There is no cross-attention in either Kyutai's STT nor in Voxtral 2, unlike Whisper's encoder-decoder design!
It can transcribe Eminem's Rap God fast sequence, really, really impressive.
This model was able to transcribe Bad Bunny lyrics over the sound of the background music, played casually from my speakers. Impressive, to me.
Wow, that’s weird. I tried Bengali, but the text transcribed into Hindi!I know there are some similar words in these languages, but I used pure Bengali that is not similar to Hindi.
I can't get that demo to work. Tried with both Firefox and Chrome.
I’ve been using AquaVoice for real-time transcription for a while now, and it has become a core part of my workflow. It gets everything, jargon, capitalization, everything. Now I’m looking forward to doing that with 100% local inference!

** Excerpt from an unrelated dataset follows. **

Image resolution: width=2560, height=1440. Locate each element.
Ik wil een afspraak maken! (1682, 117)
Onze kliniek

Doesn’t seem to work in Safari on iOS 26.2, iPhone 17 Pro, just about anything extra disabled.
It's really nice although I've got a sentence in French when I was speaking Italian but I corrected myself in the middle of a word.
But I'm definitely going to keep an eye on this for local-only TTS for Home Assistant.
Not terrible. It missed or mixed up a lot of words when I was speaking quickly (and not enunciating very well), but it does well with normal-paced speech.
Here European Multilingual-Intelligence truly shines!
[dead]
[flagged]
[flagged]
Having built with and tried every voice model over the last three years, real time and non-real time... this is off the charts compared to anything I've seen before.
And open weight too! So grateful for this.